En nuestra búsqueda de toda la vida por la transformación, ¿estamos siendo llamados a hacer un cambio de paradigma en nuestra espiritualidad contemporánea? Nosotros, hermanos, inmersos en la maravilla de la creación, somos cada vez más conscientes de nuestro lugar dentro de la comunidad de la
Tierra. La humanidad está siendo desafiada a cambiar o perecer mientras somos testigos del colapso de muchos ecosistemas como resultado de la actividad humana. ¿Podemos nosotros, hermanos, abiertos al Espíritu en medio de nosotros, estar a la vanguardia de una forma de vida nueva y más sencilla? Dermot O’Murchu nos recuerda que “en toda la creación encontramos más auténticamente la totalidad y la bondad de Dios”. (página 83)
El Espíritu está en medio de nosotros, no necesitamos esperar hasta la otra vida para estar rodeados por lo divino.
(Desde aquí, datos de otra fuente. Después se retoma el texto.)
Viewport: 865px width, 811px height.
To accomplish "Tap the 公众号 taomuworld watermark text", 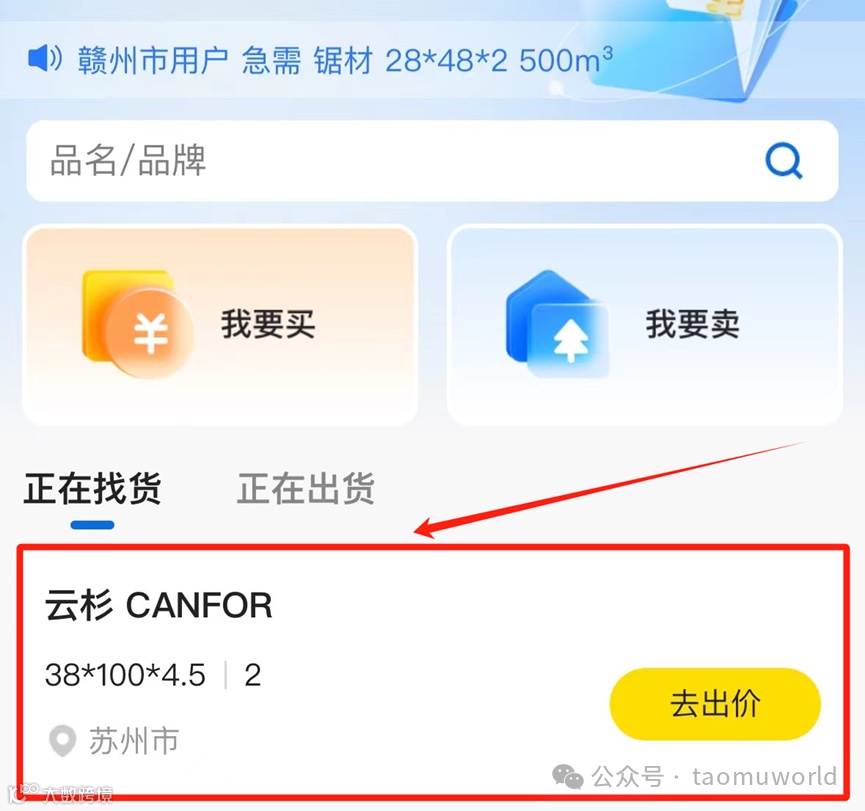I will pos(714,777).
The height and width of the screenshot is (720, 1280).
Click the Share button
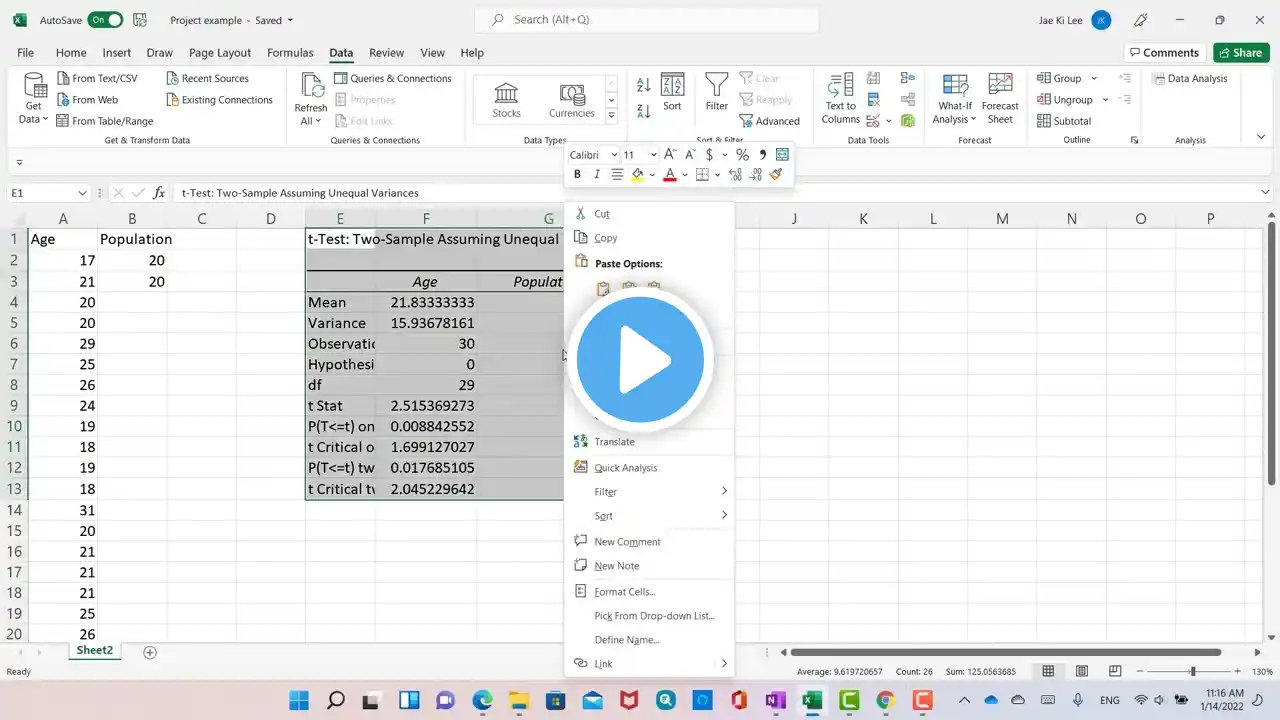click(x=1240, y=53)
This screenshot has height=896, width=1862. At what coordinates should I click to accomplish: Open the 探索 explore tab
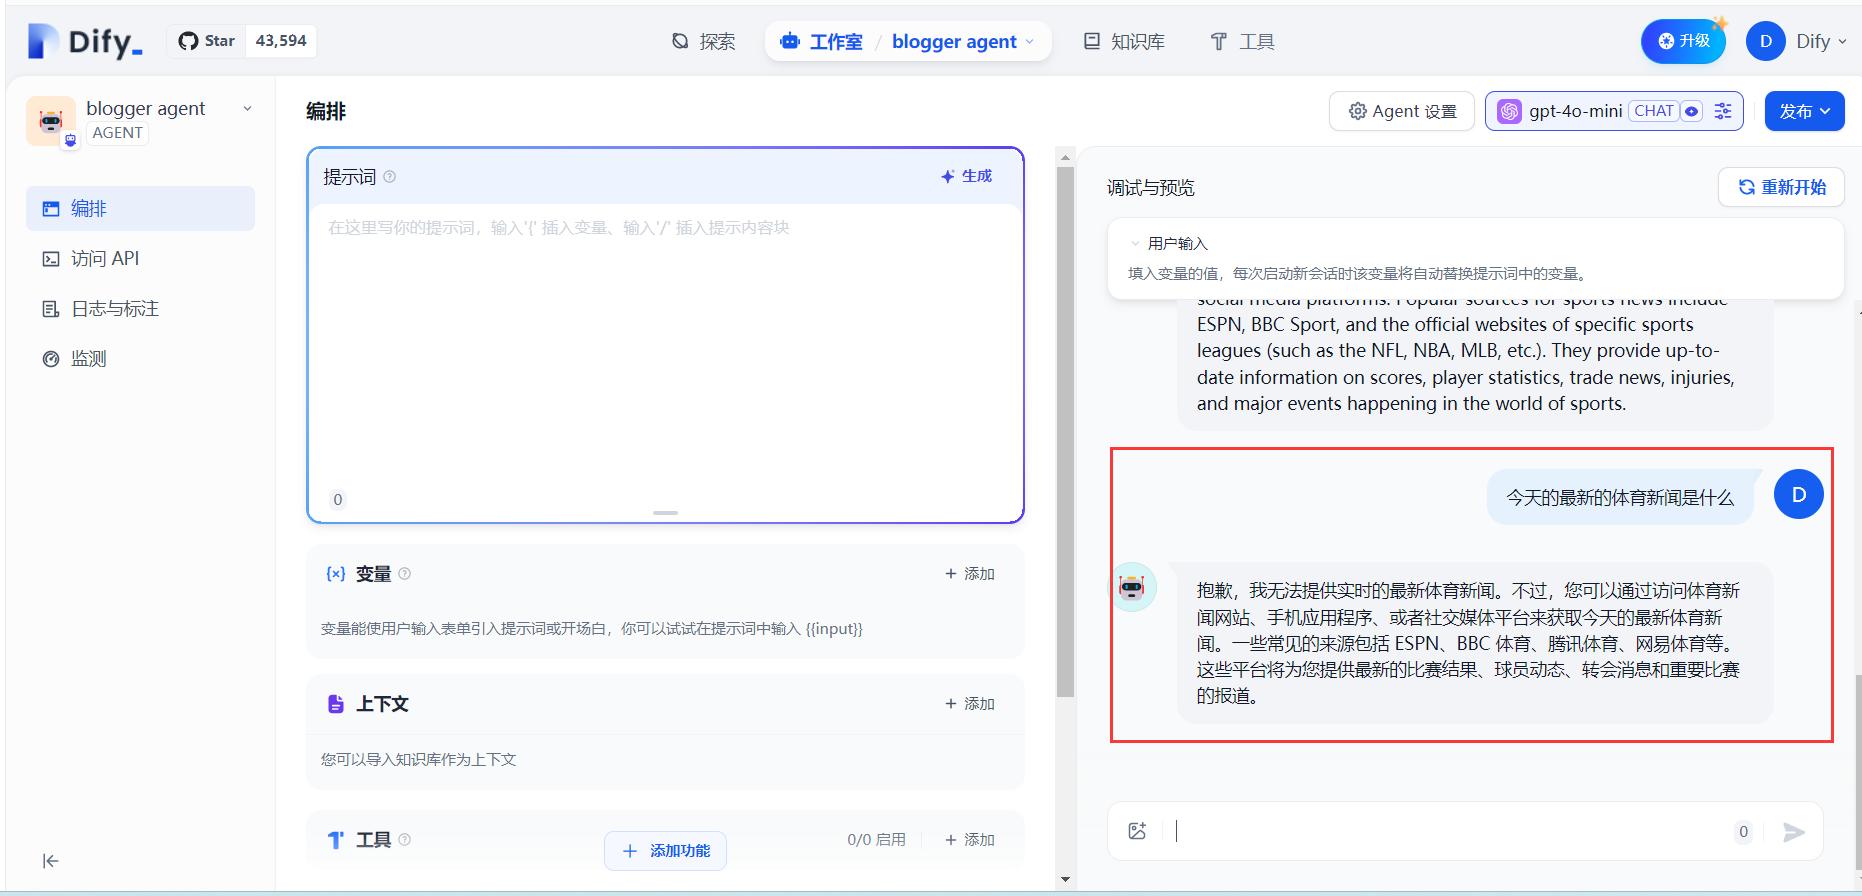pyautogui.click(x=704, y=41)
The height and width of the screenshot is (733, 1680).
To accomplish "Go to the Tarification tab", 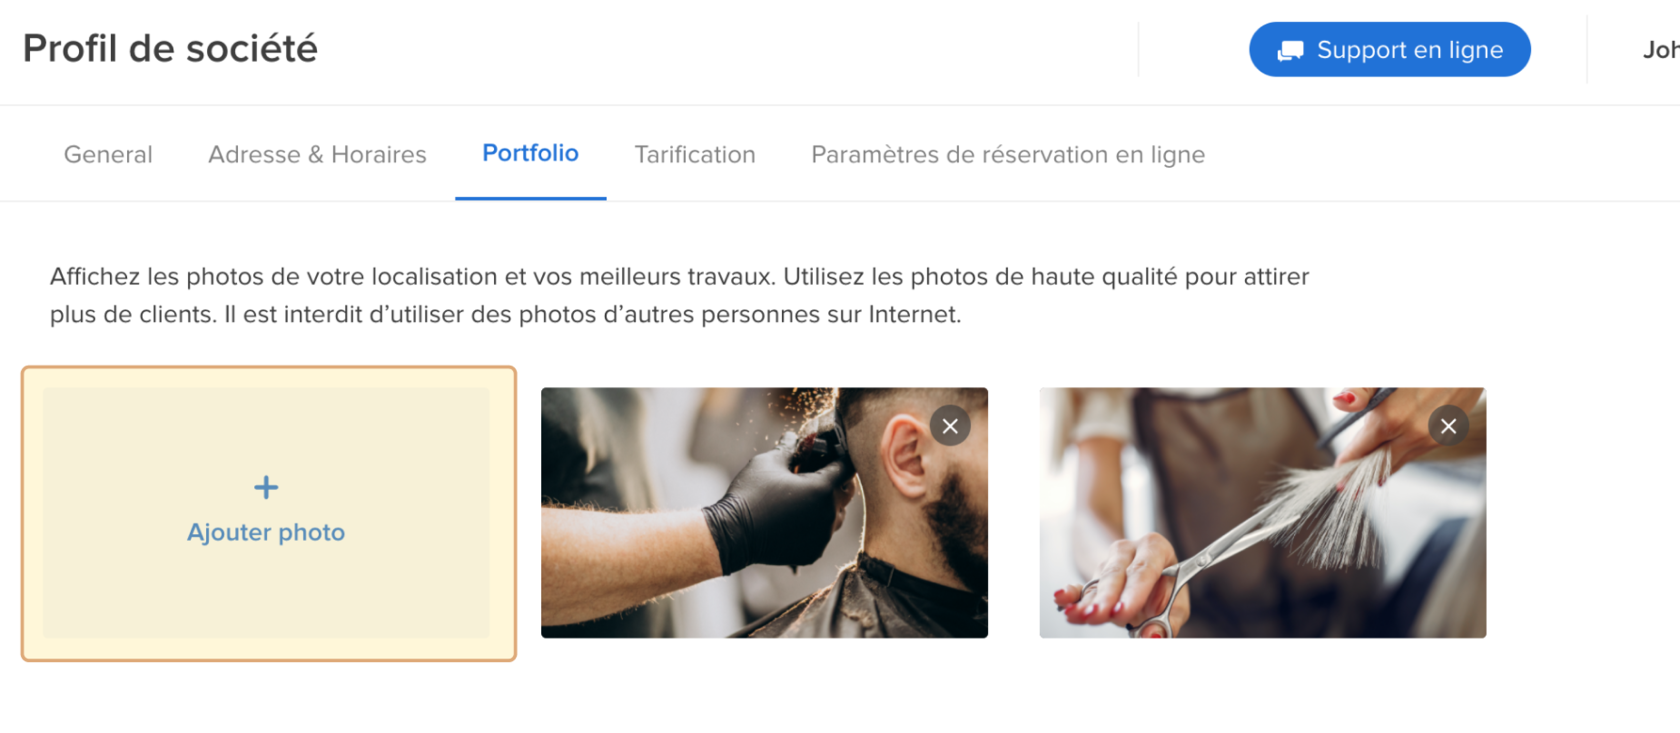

Lo divino se nos revela constantemente en la creación.
La tierra sufriente clama por justicia y afortunadamente nosotros, los hermanos, junto con muchos otros, estamos comenzando a responder a este grito y a disminuir nuestro impacto humano en la tierra.
Estamos empezando a darnos cuenta de que sin una tierra sana y saludable, nuestras vidas también están en peligro de extinción.